Старший из Ростиславичей Роман подчинился воле Андрея и ушёл в Смоленск. Этот город, очевидно, был ему и ближе, и дороже стольного Киева, тем более что его не могло не беспокоить положение в Смоленске сына Ярополка, не умевшего ещё совладать с доставшейся ему властью и испытывавшего давление со стороны дядьёв, особенно энергичного Рюрика. Но вот младшие Романовы братья — и Давыд с Рюриком, и Мстислав — покидать свои города на юге не спешили. Не встретил Андрей послушания и в собственном семействе. Его брат Михалко не решился занять киевский стол и, вопреки воле старшего брата, остался в Торческе. Вместо себя он отправил в Киев восемнадцатилетнего брата Всеволода, который и должен был стать новым киевским князем. Всеволода сопровождал племянник, Ярополк Ростиславич, бывший на несколько лет старше и наверняка опытнее его. Ясно, что переговоры между князьями отняли немало времени, так что всё самое главное происходило уже зимой 1172/73 года. Судя по достаточно точным хронологическим ориентирам Ипатьевской летописи, Всеволод занял киевский стол между 19 и 25 февраля 1173 года[176]. О том, что он «седе… в Киеве», то есть его княжение здесь было признано киевлянами, сообщает та же Ипатьевская летопись. Однако правил Всеволод, возможно, всё-таки от имени своего брата Михалка, или, может быть, так полагал Андрей Боголюбский. Во всяком случае, некая путаница на этот счёт имела место. Так, в Новгородскую летопись успели внести известие о том, что после Романа киевский стол занял Михалко Юрьевич{324}. (В Лаврентьевской летописи о вокняжении в Киеве ни того ни другого из Андреевых братьев вообще ничего не сказано, хотя о пребывании Всеволода в Киеве летописец знал.) Но княжение Всеволода Юрьевича в Киеве продлилось неполных пять недель — совсем немного.

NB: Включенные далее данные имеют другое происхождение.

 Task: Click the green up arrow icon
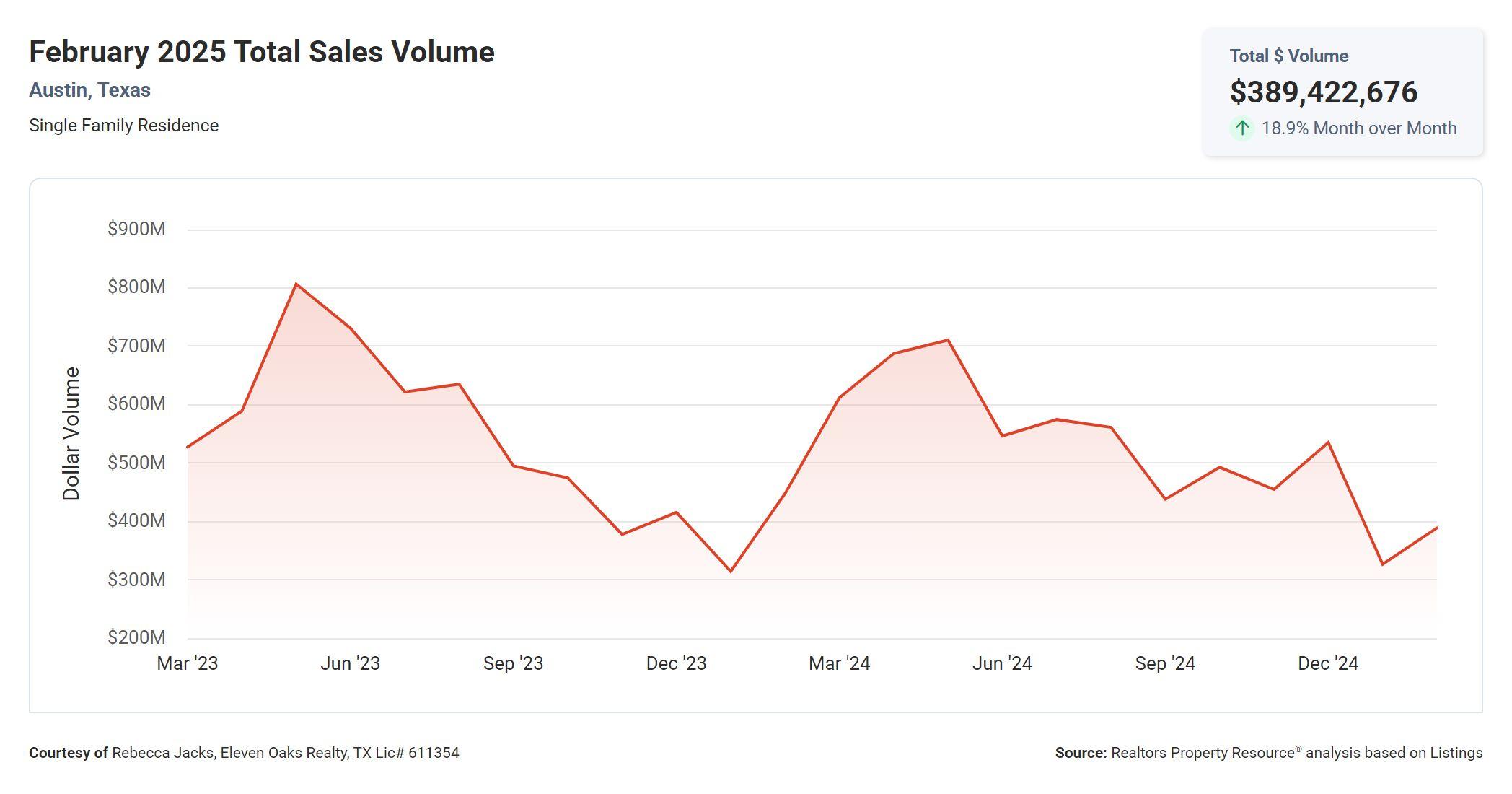coord(1241,128)
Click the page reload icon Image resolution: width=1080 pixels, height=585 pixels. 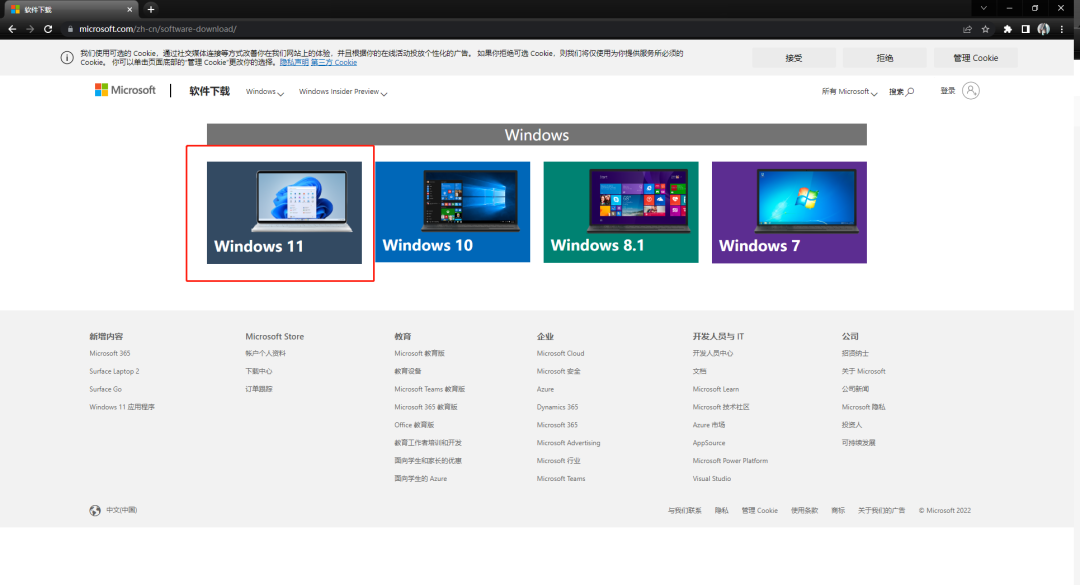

Младшие Ростиславичи пока что предпочитали действовать в открытую. Но позиция их оказалась твёрдой: подчиняться Андрею они решительно отказались, о чём и уведомили суздальского князя, отправив к нему собственного посла. Речь посла также дословно приведена в Киевской летописи.

— Тако, брате, в правду тя нарекли есмы отцемь собе, — напоминали князья Андрею, — и крест есмы целовали к тобе, и стоим в крестьном целованьи, хотяче добра тобе. А се ныне брата нашего Романа вывел еси ис Кыева, а нам путь кажеши из Руськой земли без нашее вины. Да за всими Бог и сила крестьная!

Последние слова князей содержали в себе неприкрытую угрозу. Они, Ростиславичи, стояли в крестном целовании Андрею. Но предупреждали, что действия суздальского князя сами по себе нарушают это крестное целование — ведь никакой вины перед Андреем они за собой не знали. А значит, Бог и крестная сила — на их стороне, и они могут перейти от слов к делу. То есть — начать войну против своего бывшего союзника и покровителя.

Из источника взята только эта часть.